→ DATA TO PROCESS:
******
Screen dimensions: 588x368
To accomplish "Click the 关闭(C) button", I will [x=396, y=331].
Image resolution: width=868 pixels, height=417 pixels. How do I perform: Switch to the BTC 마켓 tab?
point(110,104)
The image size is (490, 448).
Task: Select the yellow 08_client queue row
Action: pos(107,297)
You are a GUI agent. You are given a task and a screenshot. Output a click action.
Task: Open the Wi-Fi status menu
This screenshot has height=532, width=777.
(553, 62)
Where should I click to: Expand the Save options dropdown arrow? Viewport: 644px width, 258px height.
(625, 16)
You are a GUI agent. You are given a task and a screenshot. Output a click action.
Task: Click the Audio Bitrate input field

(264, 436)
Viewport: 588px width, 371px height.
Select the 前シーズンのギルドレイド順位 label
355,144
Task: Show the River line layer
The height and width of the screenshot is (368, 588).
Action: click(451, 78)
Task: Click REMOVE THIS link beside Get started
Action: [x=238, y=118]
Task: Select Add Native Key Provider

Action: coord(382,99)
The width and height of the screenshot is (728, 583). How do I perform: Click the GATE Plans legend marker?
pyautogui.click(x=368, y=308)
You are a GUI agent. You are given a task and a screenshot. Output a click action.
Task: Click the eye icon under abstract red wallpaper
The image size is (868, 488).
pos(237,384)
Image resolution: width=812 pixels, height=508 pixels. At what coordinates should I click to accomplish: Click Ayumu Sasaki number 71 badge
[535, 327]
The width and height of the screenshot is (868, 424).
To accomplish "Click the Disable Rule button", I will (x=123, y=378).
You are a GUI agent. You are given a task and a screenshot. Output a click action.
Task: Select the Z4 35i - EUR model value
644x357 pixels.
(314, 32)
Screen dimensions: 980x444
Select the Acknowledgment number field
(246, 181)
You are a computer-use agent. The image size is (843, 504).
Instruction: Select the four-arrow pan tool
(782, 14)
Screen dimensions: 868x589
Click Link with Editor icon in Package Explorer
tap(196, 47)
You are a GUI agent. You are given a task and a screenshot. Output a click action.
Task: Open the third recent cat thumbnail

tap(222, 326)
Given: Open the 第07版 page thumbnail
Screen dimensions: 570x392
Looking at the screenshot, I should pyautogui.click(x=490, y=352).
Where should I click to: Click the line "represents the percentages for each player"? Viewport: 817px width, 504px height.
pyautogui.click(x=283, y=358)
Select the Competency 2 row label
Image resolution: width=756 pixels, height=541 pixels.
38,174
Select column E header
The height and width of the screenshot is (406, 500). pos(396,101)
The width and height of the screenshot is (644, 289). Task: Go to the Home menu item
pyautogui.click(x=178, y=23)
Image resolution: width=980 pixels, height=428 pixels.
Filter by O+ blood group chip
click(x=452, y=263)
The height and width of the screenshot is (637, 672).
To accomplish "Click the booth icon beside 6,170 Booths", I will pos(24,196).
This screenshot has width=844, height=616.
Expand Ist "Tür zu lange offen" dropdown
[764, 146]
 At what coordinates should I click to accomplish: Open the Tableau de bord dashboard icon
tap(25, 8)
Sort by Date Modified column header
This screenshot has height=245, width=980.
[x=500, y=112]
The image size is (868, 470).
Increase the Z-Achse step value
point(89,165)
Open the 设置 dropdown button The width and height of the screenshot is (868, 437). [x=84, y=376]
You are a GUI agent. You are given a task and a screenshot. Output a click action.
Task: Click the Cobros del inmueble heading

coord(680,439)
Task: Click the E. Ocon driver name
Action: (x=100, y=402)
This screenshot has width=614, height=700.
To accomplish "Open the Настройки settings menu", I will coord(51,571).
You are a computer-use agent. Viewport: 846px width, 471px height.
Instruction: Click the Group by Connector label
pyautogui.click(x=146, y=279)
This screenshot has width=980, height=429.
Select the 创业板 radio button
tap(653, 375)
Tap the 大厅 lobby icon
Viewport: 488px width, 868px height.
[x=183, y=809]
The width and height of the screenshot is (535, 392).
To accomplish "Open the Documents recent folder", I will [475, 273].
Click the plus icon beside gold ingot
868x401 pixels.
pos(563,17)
******
→ PROBLEM DESCRIPTION:
Once you have identified the lines above that contain "computer", copy each of them.

→ RESPONSE TO THIS TASK:
You are a computer-use agent. The image size is (843, 504).
You are a computer-use agent. Viewport: 846px width, 471px height.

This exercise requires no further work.